今回はリスクヘッジに関してお話しします。私は以前から今日の株高・不動産高になることを読んでおりますが、現在は不動産が相当動いていくことを想定し、エリアリンクでは、大型物件を含めてかなりの物件を購入させて頂いております。既に、高利回りの一棟ものということでは、赤坂の一ツ木通りや新橋の駅前などかなりの好立地の物件を購入させて頂きました。また不動産高が顕著に現れているのは、ファンド関係が好むような十億を越えるような大型物件です。これはかなり動きも激しく、相当な品薄状態となっております。その影響が地方にも飛び火している様子で、最近では空港近くの倉庫なども動いてきているようです。但し、すべてが良好というわけではありません。ワンルームの分譲マンションのまとめ買いが多く見られますが、そうすると自然と客付けをする為に賃貸で回すことが多くなってきますから、結果として賃貸市場全体の下落に繋がるということが十分にありえるわけです。ですから、これからの予想は株のようにまとまった値動きではなく、不動産は上がるものと下がるものがまだら模様で動いていくのだと思いま す。なぜなら不動産のマーケットには「人が入らないとどうしようもない」という特性がありますので、入居率が高いものとそうでないものでは利益結果に相当な開きが出てくるからです。

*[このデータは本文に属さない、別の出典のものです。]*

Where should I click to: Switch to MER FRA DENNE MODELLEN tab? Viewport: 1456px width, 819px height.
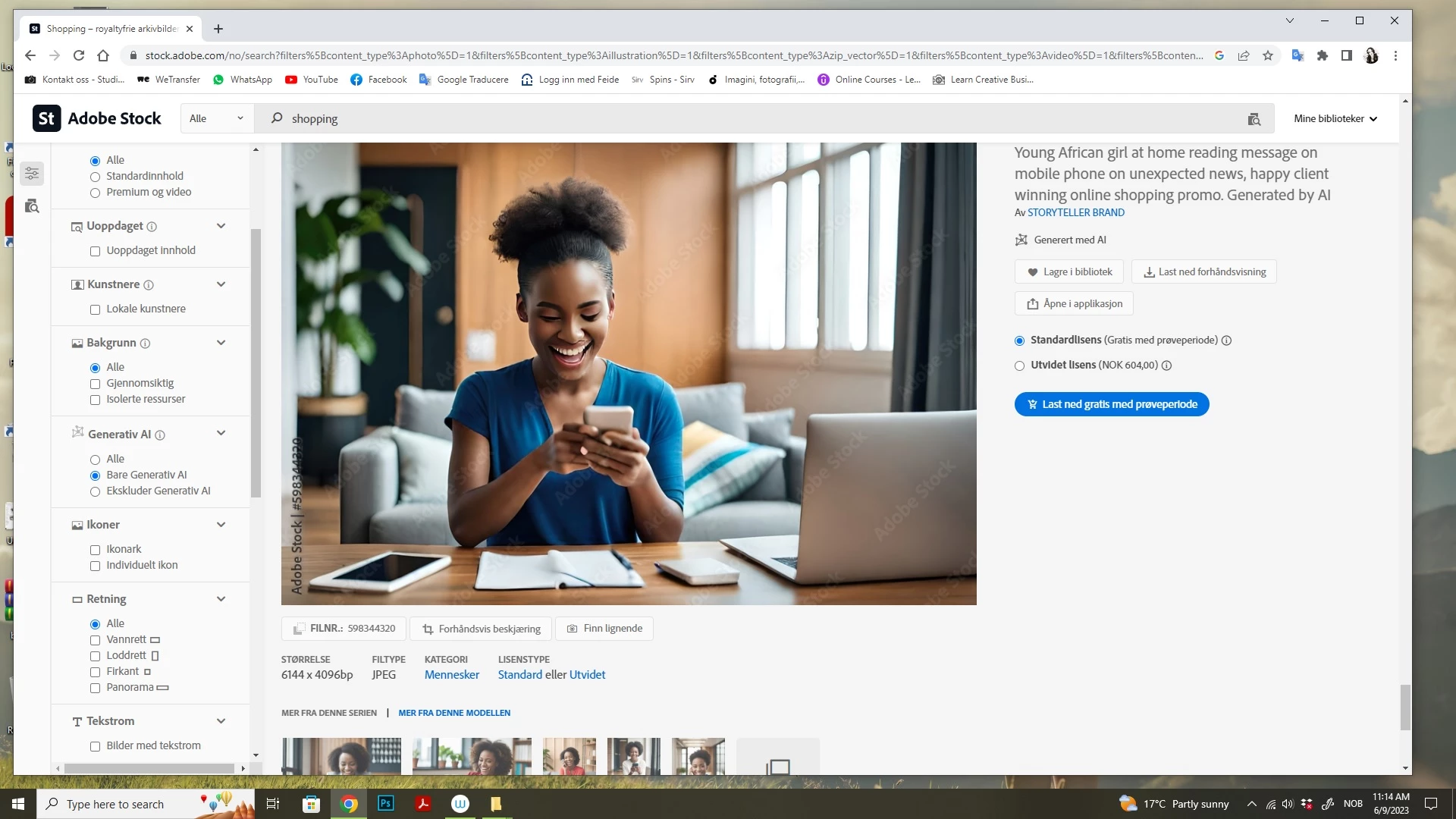454,713
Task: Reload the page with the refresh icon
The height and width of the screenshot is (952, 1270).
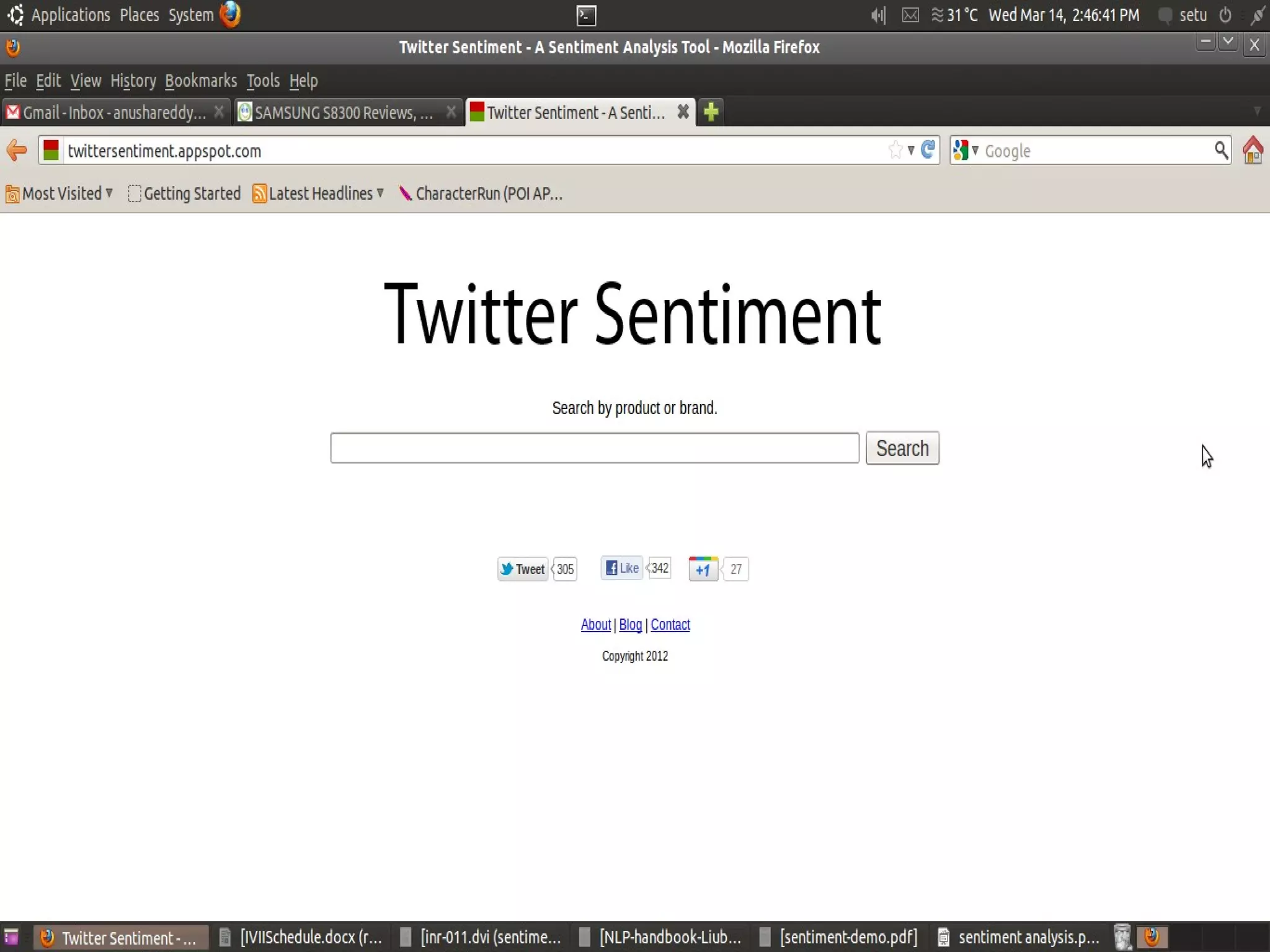Action: [928, 150]
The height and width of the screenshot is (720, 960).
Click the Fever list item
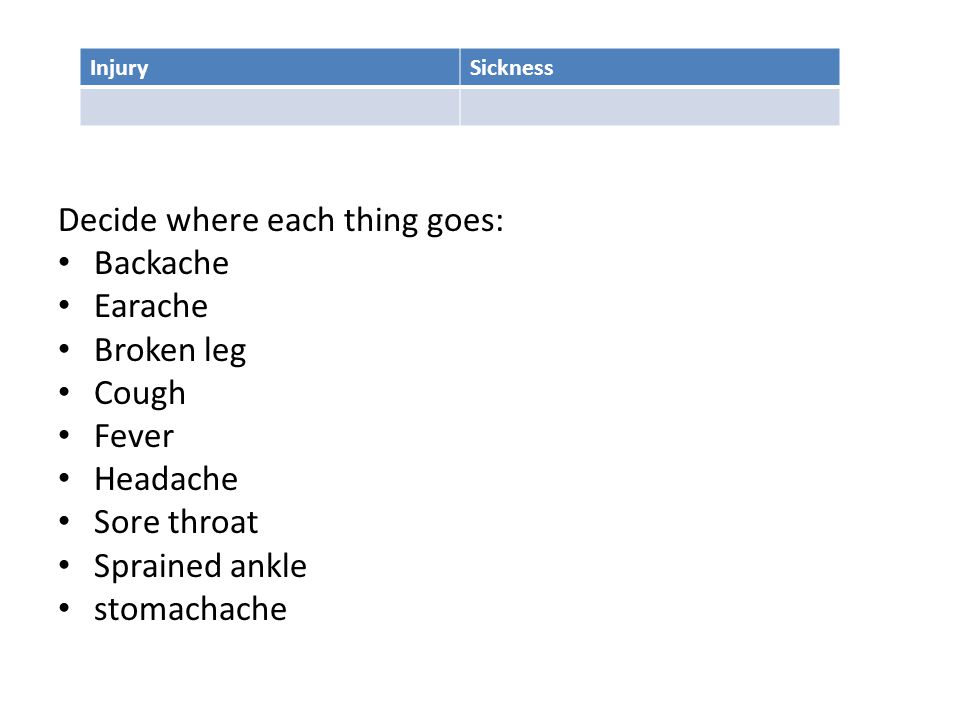(x=134, y=436)
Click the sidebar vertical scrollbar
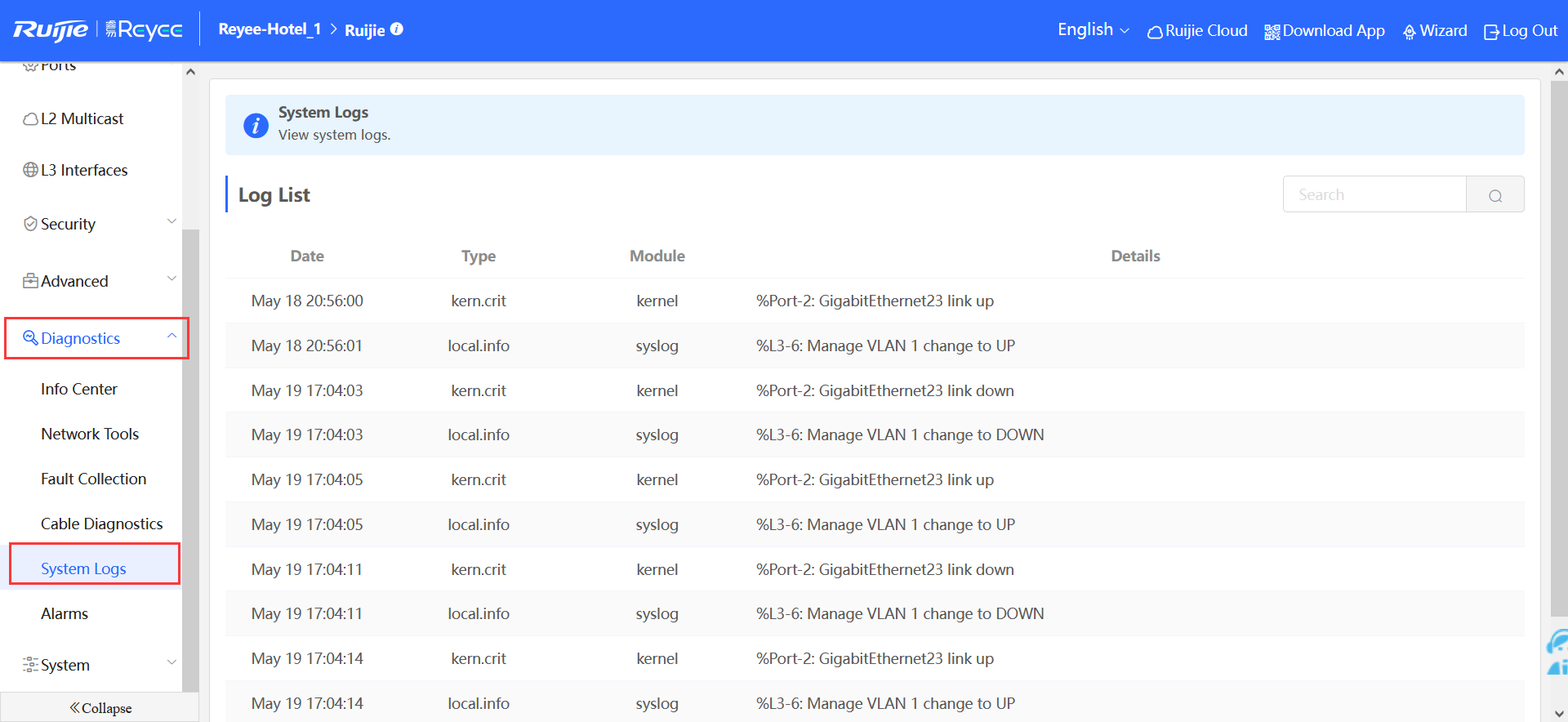Image resolution: width=1568 pixels, height=722 pixels. pos(190,457)
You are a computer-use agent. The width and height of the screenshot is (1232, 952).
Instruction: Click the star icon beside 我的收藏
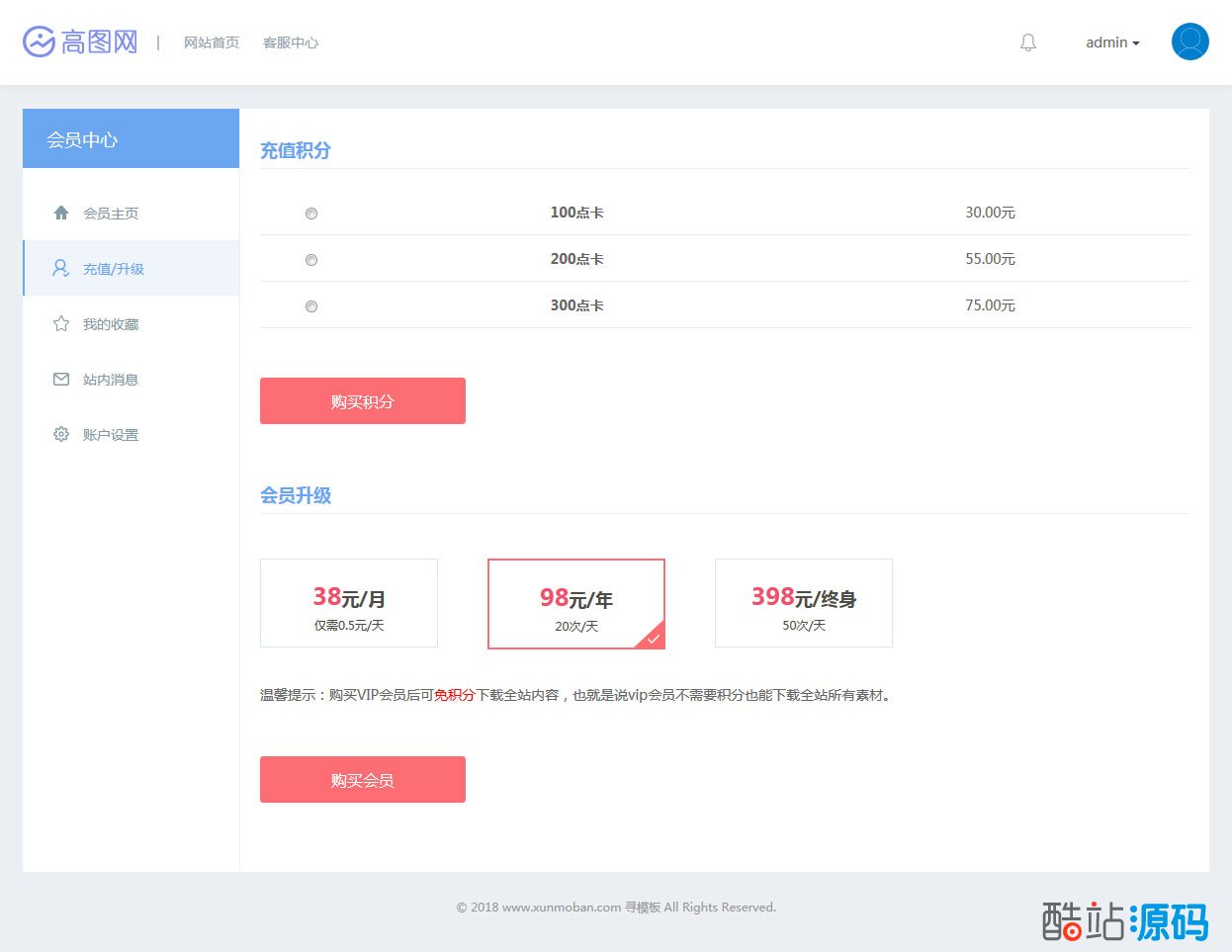[x=61, y=324]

 一方、株は今日の個人投資家の増加に見られるように、株式売買単位の引き下げや、今まで高かった手数料が安くなるなど、全体的には手頃感が出てきている為、一般の方も参加しやすい形になってきています。そして個人が株によって得た不労所得増加の影響により、消費の回復にも繋がっているのだと思います。固定の収入は増えていなくても余禄といった形での収入増加が景気の回復に多少なりとも貢献しているのではないでしょうか。

 不動産に関してはファンド関係を見てもバブっているなという感覚があります。私自身来年以降、果たして今の勢いのまま行くのかな、いやそうではないなと大局的にはマイナス要素も考えていますし、不動産もこの勢いが急激な動きに関して楽観視はしていません。以前もお話ししましたが、物事というものは皆がいいなと思ったらすぐに悪くなるという傾向があるからです。ですから以前のバブル景気のような期待はせずに、常に冷静な分析が必要だと思って見ています。言ってみれば、アクセルとブレーキの踏み具合のバランスが非常に重要な時代なのだと思います。今はアクセル強め、ブレーキ弱めのバランスで様子を見ていく時期なのだと思います。秋のアメリカ大統領選挙の時期には当然景気にも不透明感が漂うようになり、その頃にはブレーキが強めになるのかなと私自身は予測しています。ですから今がいい時期だと言っても焦って買ってはいませんし、不動産に関しては借り入れに関しても、十年固定金利というスタイルをとっています。今は借り入れにおいては全てそういう体制を取っております。確かに変動のほうが安いのですが、私はあえて固定にして返済計画を現時点で固めてしまうようにしています。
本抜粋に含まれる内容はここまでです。